He does not, however, refer to specific social classes, as has been so commonly misunderstood in the English-speaking world. Ortega states that the mass-man could be from any social background, but his specific target is the bourgeois educated man, the señorito satisfecho (satisfied young man, or Mr. Satisfied), the specialist who believes he has it all and extends the command he has of his subject to others, contemptuous of his ignorance in all of them.

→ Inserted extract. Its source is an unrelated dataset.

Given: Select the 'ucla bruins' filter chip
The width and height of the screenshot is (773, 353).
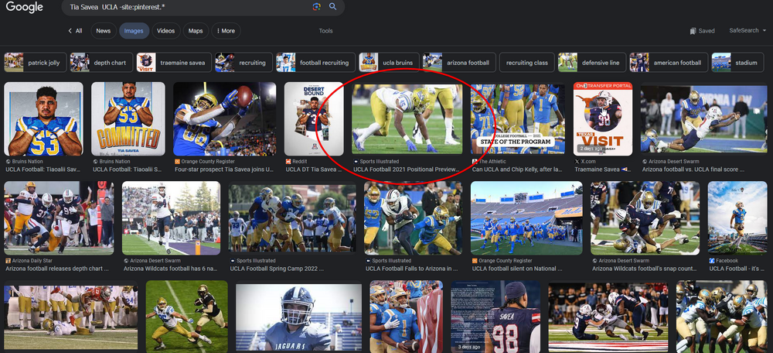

Ortega's summary of what he attempted in the book exemplifies this quite well, while simultaneously providing the author's own views on his work: "In this essay an attempt has been made to sketch a certain type of European, mainly by analyzing his behaviour as regards the very civilization into which he was born". This had to be done because that individual "does not represent a new civilisation struggling with a previous one, but a mere negation ..."

==Notable quotes==

As they say in the United States: "to be different is to be indecent." The mass crushes beneath it everything that is different, everything that is excellent, individual, qualified and select. Anybody who is not like everybody, who does not think like everybody, runs the risk of being eliminated. And it is clear, of course, that this "everybody" is not "everybody." "Everybody" was normally the complex unity of the mass and the divergent, specialized minorities. Nowadays, "everybody" is the mass alone. Here we have the formidable fact of our times, described without any concealment of the brutality of its features.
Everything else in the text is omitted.